Tau is a phosphoprotein, the function of phosphorylation remaining to be unequivocally established. However, increased phosphorylation of tau on multiple serine and threonine residues reduces the ability of tau to promote microtubule assembly and to stabilise assembled microtubules, effects that have been demonstrated both in vitro and in cells. Many studies have shown that PHF-tau from AD brain is more heavily phosphorylated on serine and threonine than tau from control brain. This has been demonstrated partly by protein sequencing and partly by demonstrating that certain monoclonal antibodies only label either PHF-tau or non-phosphorylated tau and not PHF-tau; the epitopes for many of these antibodies have been mapped to particular phosphorylated residues present in PHF-tau and absent from control brain tau. The pathological tau from most other cases of other tauopathies seems to be similarly hyperphosphorylated to PHF-tau.
These findings strongly imply that similar abnormalities in regulating phosphorylation of tau are shared by all the tauopathies including AD.
A number of proline-directed and non-proline directed protein kinases have been suggested to have a role in the generation of PHF-tau in Alzheimer brain, including casein kinase 1. Mammalian casein kinase-1 exists as multiple isoforms CK1α, CK1β, CK1y1, CK1y2, CK1y3, CK1δ and CK1ε. The role of CK1δ as a potential tau kinase is of particular interest since it has been reported that CK1δ protein is increased more than 30-fold in the hippocampus of Alzheimer brain compared to equivalent controls (Ghoshal, N. et al (1999) Am.
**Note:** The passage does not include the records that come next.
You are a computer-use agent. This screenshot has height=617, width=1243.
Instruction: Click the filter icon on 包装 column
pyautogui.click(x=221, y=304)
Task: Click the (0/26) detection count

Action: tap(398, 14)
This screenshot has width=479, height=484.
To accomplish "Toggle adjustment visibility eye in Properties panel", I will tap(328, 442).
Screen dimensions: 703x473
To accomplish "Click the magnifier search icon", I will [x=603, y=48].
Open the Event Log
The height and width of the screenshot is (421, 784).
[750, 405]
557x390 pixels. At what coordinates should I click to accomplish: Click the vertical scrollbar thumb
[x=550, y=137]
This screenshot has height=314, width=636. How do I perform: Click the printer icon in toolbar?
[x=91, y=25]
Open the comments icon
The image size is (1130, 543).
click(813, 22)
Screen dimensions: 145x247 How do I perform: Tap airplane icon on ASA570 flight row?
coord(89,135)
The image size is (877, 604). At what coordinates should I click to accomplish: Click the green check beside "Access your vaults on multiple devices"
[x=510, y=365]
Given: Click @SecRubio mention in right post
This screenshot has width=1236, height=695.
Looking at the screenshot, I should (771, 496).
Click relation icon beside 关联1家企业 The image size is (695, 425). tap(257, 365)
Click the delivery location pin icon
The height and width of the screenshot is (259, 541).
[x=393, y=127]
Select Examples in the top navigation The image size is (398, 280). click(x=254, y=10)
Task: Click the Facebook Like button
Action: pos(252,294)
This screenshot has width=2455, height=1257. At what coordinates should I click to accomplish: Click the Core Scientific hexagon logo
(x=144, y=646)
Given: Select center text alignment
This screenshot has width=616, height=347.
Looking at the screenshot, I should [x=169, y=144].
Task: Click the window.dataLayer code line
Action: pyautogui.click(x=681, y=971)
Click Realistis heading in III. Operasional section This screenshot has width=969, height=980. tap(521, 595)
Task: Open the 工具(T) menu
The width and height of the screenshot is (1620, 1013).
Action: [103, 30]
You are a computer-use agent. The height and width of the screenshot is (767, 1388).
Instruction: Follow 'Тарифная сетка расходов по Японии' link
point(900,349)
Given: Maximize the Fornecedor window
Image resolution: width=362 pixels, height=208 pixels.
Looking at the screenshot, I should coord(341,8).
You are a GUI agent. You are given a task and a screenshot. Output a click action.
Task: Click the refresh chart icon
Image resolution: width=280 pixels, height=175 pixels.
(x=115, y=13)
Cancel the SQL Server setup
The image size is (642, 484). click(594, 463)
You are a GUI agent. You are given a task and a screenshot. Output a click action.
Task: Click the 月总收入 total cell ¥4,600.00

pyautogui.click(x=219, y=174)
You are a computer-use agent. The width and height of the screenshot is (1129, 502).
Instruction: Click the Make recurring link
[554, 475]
J. Pathol 155, 1163-1172) while its mRNA content is increased 24-fold (Yasojima, K. et al (2000) Brain Res 865, 116-120) and CK1 has also been shown to be tightly associated with PHF (Kuret, J. et al (1997) J. Neurochem 69, 2506-2515). CK1δ has also been reported to phosphorylate tau at two epitopes detecting using phospho-specific monoclonal antibodies to tau, and exogenous expression of CK1δ in non-neuronal cells reduces binding of tau to microtubules (Li, G. et al (2004) J. Biol. Chem. 279, 15938-15945). Of note in the context of Alzheimer's disease is a report that CK1 activity is stimulated by amyloid beta-peptide (Aβ), a component of the senile neuritic plaques that, together with tangles, characterise Alzheimer brain (Chauhan, A. et al (1993) Brain Res. 629, 47-52). Additional evidence for possible involvement of CK1 in Alzheimer's disease comes from the reported influence of CK1 in the regulation of Aβ production in neurons (Flajolet, M. et al (2007) PNAS USA 104, 4159-4164). Further work has confirmed that at least 6 newly identified phosphorylation sites in PHF-tau (all on serine or threonine residues) can be generated by CK1δ. The finding that a number of phosphorylation sites in PHF-tau for which CK1 is a strong candidate kinase, including three for which it is the only known kinase, implies that CK1 may make an important contribution to the pathogenesis of Alzheimer's disease (Hanger et al (2007) J. Biol. Chem. 282, 23645-23654).
There is therefore a need for CK1δ inhibitors which may be of potential therapeutic benefit in the treatment of neurodegenerative diseases, such as tauopathies including Alzheimer's disease, frontotemporal dementia with Parkinsonism linked to chromosome 17 (FTDP-17), progressive supranuclear palsy (PSP), Pick's disease, corticobasal degeneration, and multisystem atrophy (MSA).